··· Data supplied

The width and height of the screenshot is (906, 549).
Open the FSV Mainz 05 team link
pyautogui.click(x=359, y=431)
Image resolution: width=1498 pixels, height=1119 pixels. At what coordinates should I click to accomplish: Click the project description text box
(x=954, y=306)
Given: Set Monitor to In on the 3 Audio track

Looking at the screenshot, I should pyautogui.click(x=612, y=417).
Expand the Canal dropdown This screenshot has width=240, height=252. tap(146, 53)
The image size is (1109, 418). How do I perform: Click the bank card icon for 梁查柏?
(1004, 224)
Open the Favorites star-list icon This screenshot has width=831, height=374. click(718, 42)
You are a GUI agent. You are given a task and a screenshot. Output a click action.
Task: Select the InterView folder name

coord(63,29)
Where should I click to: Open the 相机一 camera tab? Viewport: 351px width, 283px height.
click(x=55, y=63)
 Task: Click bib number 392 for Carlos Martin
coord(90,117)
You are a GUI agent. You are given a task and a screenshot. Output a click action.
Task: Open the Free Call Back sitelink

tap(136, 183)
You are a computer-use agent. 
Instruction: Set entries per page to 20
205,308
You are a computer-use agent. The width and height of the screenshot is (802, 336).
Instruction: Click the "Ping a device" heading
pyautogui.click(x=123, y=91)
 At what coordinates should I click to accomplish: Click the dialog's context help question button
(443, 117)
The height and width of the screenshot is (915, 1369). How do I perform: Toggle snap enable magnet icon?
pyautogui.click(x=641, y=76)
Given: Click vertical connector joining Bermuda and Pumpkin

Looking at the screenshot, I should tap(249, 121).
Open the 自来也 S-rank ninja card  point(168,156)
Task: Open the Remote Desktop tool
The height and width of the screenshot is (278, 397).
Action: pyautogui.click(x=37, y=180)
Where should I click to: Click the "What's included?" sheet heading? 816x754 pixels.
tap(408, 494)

······

* **Set problem**
Express the material from the line with "Given: Set Monitor to In on the 3 Audio track" to the line with "coord(63,29)" as a two-column CSV with the columns command and coordinates, one row per command. Put each value in its own quoted field and replace any line breaks with spaces.

* **Problem solution**
command,coordinates
"Given: Set Monitor to In on the 3 Audio track","Looking at the screenshot, I should pyautogui.click(x=612, y=417)."
"Expand the Canal dropdown This screenshot has width=240, height=252.","tap(146, 53)"
"The image size is (1109, 418). How do I perform: Click the bank card icon for 梁查柏?","(1004, 224)"
"Open the Favorites star-list icon This screenshot has width=831, height=374.","click(718, 42)"
"You are a GUI agent. You are given a task and a screenshot. Output a click action. Task: Select the InterView folder name","coord(63,29)"